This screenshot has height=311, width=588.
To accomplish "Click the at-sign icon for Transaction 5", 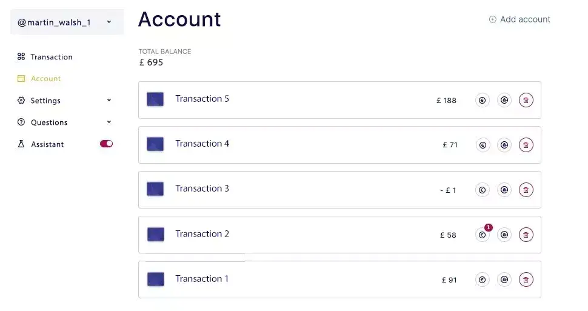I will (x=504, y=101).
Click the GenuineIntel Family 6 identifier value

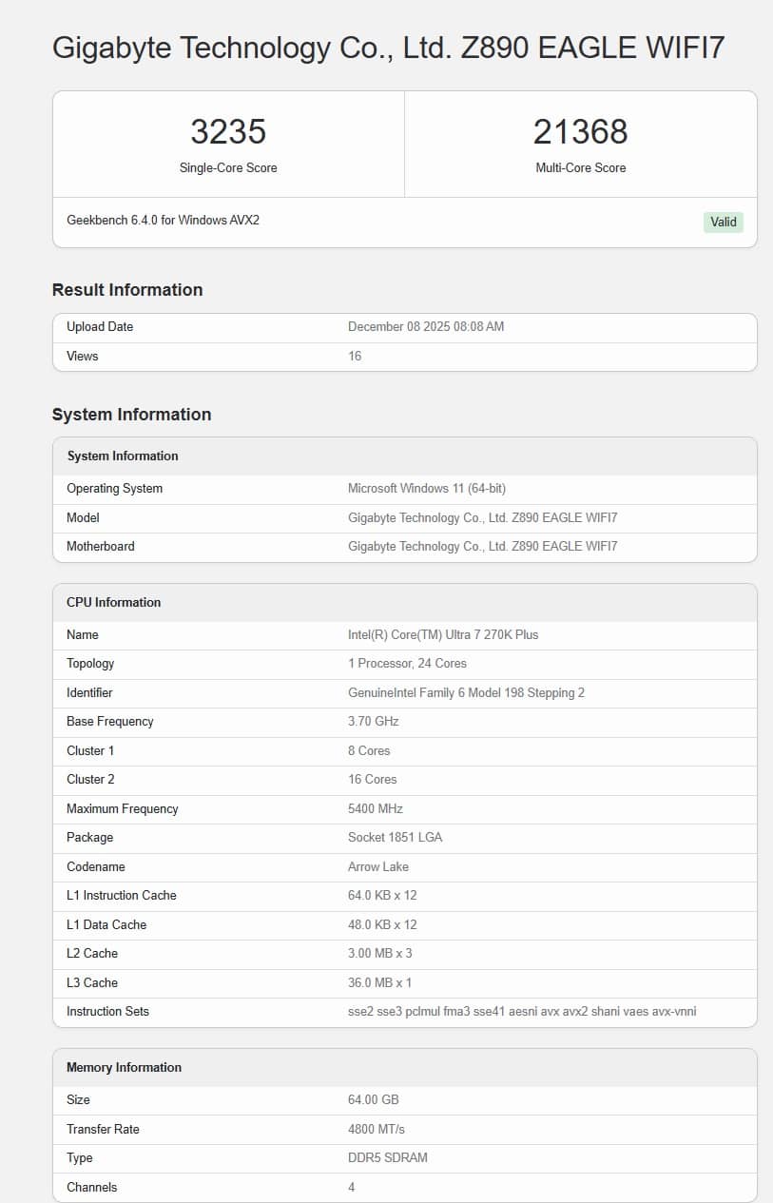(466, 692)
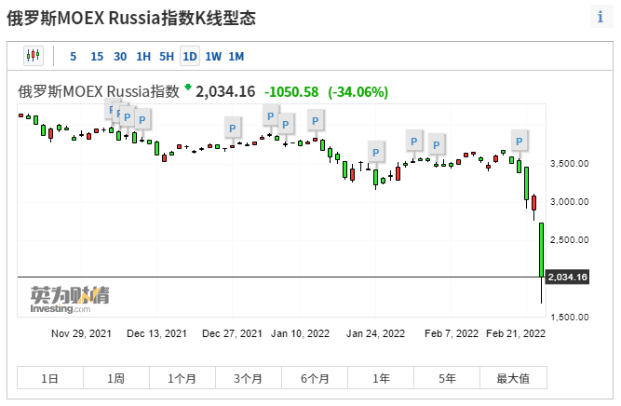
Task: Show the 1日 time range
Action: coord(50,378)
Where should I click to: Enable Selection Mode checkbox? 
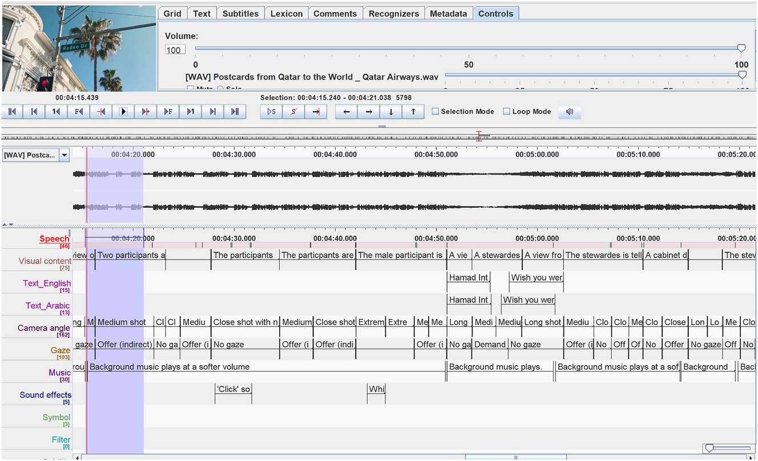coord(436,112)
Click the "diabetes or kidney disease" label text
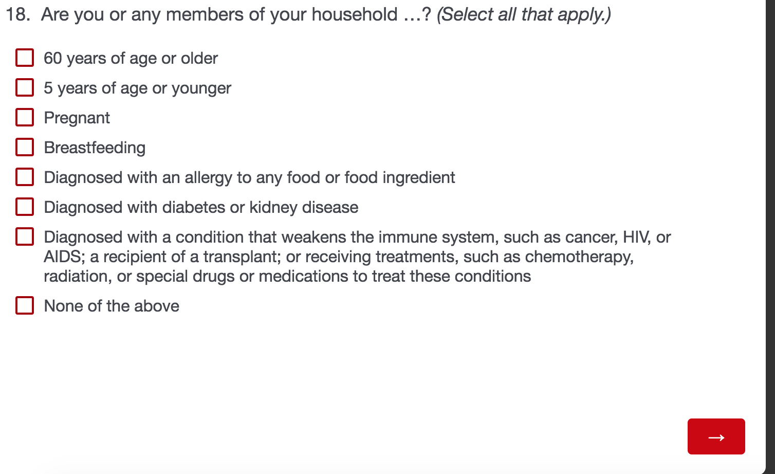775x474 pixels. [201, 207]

━━━

EXERCISE REQUIREMENTS → Beginning with the line where "Click the GenuineIntel" appears, reproduce every remaining line of the listing above, the last one included, but none of the pictures.

ANSWER BELOW →
Click the GenuineIntel Family 6 identifier value

(466, 692)
Task: Show the 1日 time range
Action: coord(50,378)
Where should I click to: Enable Selection Mode checkbox? 
coord(436,112)
Click the "diabetes or kidney disease" label text
775x474 pixels. [201, 207]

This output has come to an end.